- DO THIS -
Reproduce the data below verbatim, from its first line through the line containing "Image resolution: width=1500", inclusive.

- DATASET EXTRACT -
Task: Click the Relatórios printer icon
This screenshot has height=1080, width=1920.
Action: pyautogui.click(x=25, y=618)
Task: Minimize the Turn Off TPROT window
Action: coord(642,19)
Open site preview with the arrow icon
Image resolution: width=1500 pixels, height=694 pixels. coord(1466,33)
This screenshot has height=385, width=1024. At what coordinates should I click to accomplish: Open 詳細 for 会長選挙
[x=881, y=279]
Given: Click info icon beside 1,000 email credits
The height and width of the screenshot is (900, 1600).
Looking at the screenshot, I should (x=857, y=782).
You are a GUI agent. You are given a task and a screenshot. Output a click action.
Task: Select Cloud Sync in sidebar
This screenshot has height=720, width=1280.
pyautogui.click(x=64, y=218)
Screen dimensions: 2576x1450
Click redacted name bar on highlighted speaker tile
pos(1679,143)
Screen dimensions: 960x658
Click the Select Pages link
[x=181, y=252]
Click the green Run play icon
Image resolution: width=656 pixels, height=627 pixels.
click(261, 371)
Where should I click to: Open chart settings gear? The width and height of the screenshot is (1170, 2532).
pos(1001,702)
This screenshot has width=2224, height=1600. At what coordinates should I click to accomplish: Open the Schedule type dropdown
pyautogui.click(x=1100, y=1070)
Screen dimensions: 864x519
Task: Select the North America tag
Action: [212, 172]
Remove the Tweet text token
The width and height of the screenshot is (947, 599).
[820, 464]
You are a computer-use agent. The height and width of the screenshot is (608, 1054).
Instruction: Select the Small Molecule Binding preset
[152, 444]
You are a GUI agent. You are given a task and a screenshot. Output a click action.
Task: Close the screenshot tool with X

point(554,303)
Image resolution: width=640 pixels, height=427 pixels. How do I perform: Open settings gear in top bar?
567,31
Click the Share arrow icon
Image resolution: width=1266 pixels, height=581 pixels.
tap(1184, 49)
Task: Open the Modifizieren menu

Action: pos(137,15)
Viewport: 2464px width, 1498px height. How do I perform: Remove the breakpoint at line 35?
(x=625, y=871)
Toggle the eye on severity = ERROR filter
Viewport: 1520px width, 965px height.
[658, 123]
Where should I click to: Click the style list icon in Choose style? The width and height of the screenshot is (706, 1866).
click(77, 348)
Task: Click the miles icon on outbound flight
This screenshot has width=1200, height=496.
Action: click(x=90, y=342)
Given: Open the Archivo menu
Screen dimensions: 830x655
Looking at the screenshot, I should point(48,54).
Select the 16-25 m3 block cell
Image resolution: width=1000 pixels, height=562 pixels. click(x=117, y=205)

- SOLUTION FOR THIS PROBLEM -
Task: Click the Relatórios printer icon
This screenshot has height=1080, width=1920.
Action: pyautogui.click(x=25, y=618)
Task: Minimize the Turn Off TPROT window
Action: coord(642,19)
Open site preview with the arrow icon
Image resolution: width=1500 pixels, height=694 pixels. coord(1466,33)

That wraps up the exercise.